CPI and Jobless Claims
Let’s start with the easy part, labor. Seasonally adjusted initial jobless claims remain dormant with a print this morning of only 202k claims. The labor market remains historically strong. We have seen plenty of leading indicators of labor that suggest that labor should be weakening, but it isn’t. Non-manufacturing ISM’s labor subcomponent fell hard last week. Temp labor demand has been very weak. Job openings have fallen hard, though still remain higher than previous peaks, Quits have fallen precipitously. I could go on, but the fact is layoffs aren’t picking up and small businesses are telling us that they are raising wages. Yesterday, the Atlanta Fed Wage Tracker posted another reading above 5%. Labor remains secularly tight and until we see a sharp turn lower in corporate profitability and/or meaningful weakness in housing demand, that isn’t going to change.
What to make of inflation. The market bulls will argue credibly that this morning’s hotter CPI and Core CPI readings are backwards looking. Much of the reason for the higher print was from the shelter component and yet we know that the trend in rents are now falling consistently with more supply on the way. Bears will argue that the “last mile” of overcoming inflation was predictably going to be difficult as y/y comparisons get more difficult and we get well past the transitory aspects of 30% stimulus driven demand growth and pandemic supply chain issues. We can let the market decide as today’s numbers led to equity futures slightly lower (barely), the ten-year yield higher and the dollar stronger as the odds of a Fed cut in March becomes more remote.

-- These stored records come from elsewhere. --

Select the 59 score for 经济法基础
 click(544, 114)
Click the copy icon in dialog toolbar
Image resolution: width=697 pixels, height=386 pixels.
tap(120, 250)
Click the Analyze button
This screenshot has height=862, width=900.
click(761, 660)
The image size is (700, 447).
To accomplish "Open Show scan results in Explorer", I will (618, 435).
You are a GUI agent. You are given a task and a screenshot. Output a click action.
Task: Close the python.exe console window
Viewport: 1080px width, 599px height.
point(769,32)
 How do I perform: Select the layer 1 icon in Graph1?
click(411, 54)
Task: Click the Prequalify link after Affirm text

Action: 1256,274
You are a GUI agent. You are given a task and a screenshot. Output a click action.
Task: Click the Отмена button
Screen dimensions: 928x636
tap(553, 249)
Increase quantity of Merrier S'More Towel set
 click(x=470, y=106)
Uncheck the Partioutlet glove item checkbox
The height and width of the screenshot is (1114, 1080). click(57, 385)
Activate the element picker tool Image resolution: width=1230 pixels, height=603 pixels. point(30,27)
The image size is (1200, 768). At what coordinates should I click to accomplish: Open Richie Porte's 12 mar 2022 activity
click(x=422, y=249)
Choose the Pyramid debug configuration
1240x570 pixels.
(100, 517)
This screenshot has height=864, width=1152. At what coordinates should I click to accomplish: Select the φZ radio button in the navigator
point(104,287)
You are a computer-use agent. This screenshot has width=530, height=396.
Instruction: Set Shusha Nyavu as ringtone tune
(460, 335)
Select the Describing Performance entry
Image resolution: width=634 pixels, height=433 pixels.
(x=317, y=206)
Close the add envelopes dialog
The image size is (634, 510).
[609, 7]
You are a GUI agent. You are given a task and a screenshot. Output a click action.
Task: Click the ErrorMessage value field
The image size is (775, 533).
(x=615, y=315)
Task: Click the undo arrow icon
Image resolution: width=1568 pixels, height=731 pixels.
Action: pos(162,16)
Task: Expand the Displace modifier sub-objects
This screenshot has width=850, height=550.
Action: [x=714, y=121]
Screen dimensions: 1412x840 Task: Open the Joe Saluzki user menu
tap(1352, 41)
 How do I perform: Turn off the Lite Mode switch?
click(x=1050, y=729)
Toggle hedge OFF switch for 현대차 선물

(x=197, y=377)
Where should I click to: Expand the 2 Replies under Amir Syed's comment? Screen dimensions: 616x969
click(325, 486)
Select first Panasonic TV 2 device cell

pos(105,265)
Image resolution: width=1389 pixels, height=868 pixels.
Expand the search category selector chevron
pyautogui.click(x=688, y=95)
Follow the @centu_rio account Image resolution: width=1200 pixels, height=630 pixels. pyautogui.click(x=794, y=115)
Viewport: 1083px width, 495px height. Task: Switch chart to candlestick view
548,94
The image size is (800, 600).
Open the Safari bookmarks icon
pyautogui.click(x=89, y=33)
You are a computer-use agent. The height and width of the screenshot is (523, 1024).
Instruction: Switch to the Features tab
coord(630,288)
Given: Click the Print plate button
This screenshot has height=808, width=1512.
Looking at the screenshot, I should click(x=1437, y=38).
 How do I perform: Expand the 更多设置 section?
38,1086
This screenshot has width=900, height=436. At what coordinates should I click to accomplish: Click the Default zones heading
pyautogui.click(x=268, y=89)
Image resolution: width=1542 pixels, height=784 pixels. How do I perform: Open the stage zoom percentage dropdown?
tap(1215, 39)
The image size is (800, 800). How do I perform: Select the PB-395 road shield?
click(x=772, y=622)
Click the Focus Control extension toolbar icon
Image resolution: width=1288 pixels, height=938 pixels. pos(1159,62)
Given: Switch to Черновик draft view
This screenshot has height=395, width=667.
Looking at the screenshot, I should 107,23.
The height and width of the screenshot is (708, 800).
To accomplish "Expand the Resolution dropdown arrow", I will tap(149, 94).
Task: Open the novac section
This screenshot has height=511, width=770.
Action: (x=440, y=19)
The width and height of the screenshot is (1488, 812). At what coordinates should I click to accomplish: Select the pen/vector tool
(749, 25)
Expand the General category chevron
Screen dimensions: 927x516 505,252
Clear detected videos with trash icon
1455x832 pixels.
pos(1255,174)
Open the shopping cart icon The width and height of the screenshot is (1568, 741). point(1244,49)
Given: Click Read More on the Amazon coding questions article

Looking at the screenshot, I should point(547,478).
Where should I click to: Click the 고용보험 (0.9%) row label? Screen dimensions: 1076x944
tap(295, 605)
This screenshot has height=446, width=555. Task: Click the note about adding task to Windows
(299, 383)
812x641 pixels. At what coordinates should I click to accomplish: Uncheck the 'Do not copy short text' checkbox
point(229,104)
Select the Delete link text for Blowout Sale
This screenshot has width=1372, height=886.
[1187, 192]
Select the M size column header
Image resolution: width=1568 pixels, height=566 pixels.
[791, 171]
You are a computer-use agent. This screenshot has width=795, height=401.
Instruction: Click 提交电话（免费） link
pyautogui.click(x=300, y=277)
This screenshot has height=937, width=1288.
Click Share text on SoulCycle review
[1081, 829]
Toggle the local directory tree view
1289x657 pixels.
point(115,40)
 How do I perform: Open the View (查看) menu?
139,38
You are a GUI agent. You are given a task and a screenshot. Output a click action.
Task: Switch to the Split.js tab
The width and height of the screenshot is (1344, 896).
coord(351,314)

Our longer-term view remains unchanged. While we appreciate the likely disinflationary tailwind from falling rents, our incessantly repeated thesis on wage pressures are being borne out. Higher wages mean more demand and they mean higher prices as employers pass those costs onto the consumer. We continue to see an inarguably resilient economy slowly slowing, but hardly presaging a recession. We see an environment of slow growth, some continued margin pressure on corporations driven by cost of capital and labor costs while further pricing levers receive more pushback.
The risk to equity markets is that the Ten-year has bottomed above 4% and the near-term trend is higher. (We have a 30yr auction at 1pm this afternoon that will be closely watched by those like me who worry that there is problematic demand for duration). Additionally, there is risk that we see a narrative shift. The current bullish narrative that growth remains resilient while inflation is on a glide path lower could quickly give way to a narrative that sees resilient inflationary pressures as demand growth takes a step lower.